Universal Approximation with Fixed Layer

71 Views Asked by At

Fix an activation function $\sigma$, and denote the class of all Neural-networks from $\mathbb{R}\rightarrow\mathbb{R}$ defined by this activation function by $NN^{\sigma}$.

The classical universal approximation theorem for neural networks on $C([0,1];\mathbb{R})$, states that for a fixed nice activation function $\sigma$, any $f\in C([0,1];\mathbb{R})$ and any $\epsilon >0$, there exists some $f_{\epsilon} \in NN^{\sigma}$ satsifying \begin{equation} \sup_{x \in [0,1]} |f_{\epsilon}(x)-f(x)|\leq \epsilon. \label{eq_1} \end{equation} Moreover, only $1$ layer is needed.

My question is, if we instead consider all the neural networks of arbitrary depth but fixed layer, can we still obtain universal approximation, but only by this subset?

1

There are 1 best solutions below

2
On

Let's assume $NN^{\sigma}$ is a set of arbitrarily deep feedforward networks with ReLU activation function and all its layers have constant width $H$.

1) If $H>1$ (more than 1 neuron in each layer), then indeed the universal approximation property holds: $\forall f\in C([0,1];\mathbb{R})~~ \forall \varepsilon > 0 ~~ \exists f_{\varepsilon} \in NN^{\sigma}~~ \sup_{x \in [0,1]} |f_{\epsilon}(x)-f(x)|\leq \epsilon$.

2) If $H=1$ (only 1 neuron in each layer), then there is a function in $C([0, 1]; \mathbb{R})$ which can't be approximated in this way. So the universal approximation property does not hold.

This is a special case of the result obtained by Hanin and Sellke in 2017. In general it states that the approximation property holds if and only if layer width is strictly larger than input dimension $\nu$.

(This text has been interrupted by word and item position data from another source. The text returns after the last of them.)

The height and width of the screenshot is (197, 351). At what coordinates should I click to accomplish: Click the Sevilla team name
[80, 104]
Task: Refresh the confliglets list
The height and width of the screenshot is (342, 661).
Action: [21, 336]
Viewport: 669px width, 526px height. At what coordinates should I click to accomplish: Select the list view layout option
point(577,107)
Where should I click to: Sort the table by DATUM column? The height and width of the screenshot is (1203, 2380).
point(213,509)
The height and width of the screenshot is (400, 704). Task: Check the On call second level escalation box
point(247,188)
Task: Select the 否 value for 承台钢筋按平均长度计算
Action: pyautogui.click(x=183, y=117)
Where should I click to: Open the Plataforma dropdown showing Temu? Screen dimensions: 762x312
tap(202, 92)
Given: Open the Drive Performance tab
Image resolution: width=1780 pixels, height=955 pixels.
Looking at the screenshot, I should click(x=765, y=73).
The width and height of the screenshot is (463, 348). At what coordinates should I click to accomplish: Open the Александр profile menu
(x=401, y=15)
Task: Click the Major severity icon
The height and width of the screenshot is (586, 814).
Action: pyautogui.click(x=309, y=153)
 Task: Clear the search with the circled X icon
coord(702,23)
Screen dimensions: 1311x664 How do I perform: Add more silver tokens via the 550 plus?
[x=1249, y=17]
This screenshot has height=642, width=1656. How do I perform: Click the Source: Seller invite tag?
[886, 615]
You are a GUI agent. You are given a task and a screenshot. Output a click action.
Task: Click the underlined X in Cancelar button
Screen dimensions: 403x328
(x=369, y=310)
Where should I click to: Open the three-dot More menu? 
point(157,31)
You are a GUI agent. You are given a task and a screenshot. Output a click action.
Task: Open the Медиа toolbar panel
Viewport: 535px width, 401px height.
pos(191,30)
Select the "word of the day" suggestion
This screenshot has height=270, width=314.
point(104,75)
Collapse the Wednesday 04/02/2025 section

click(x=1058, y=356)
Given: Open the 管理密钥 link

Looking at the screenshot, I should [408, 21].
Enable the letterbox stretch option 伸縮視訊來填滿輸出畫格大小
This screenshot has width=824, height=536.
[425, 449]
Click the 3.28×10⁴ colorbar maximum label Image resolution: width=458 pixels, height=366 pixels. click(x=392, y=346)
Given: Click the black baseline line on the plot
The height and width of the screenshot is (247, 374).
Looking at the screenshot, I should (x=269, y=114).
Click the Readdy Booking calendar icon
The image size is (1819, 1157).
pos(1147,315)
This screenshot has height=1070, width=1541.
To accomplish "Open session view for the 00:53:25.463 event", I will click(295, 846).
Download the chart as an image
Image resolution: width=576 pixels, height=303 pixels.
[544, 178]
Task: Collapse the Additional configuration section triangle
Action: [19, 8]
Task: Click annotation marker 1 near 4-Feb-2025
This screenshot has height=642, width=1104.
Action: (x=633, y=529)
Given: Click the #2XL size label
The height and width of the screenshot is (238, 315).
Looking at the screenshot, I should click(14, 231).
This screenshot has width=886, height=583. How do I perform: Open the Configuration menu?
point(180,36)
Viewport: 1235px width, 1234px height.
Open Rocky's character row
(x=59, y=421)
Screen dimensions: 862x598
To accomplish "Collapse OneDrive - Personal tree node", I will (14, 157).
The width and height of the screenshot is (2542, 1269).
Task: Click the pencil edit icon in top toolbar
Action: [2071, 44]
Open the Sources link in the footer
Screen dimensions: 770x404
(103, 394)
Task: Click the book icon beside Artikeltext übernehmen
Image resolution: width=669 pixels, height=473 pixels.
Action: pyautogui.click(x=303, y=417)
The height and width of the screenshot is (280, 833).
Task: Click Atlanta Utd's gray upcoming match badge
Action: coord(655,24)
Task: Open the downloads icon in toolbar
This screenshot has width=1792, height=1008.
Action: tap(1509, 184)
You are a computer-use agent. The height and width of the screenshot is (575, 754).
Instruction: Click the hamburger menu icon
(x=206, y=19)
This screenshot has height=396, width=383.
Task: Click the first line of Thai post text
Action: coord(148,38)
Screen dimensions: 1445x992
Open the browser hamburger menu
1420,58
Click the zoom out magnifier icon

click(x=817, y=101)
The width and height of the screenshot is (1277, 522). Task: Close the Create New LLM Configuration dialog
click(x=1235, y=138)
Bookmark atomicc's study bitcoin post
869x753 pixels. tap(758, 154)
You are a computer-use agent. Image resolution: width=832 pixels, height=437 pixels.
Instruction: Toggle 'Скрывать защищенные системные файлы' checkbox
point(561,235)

As of 2019, a number of connected open problems still stand (source: lecture notes from deep learning theory course by D. Yarotsky):

1) Even though in the case of $H=\nu$ approximation property is not universal anymore (it doesn't hold for all functions in $C([0,1];\mathbb{R})$), what are the necessary and sufficient conditions for a function to be approximable with such a network?

2) What are minimal widths of networks for other activation functions?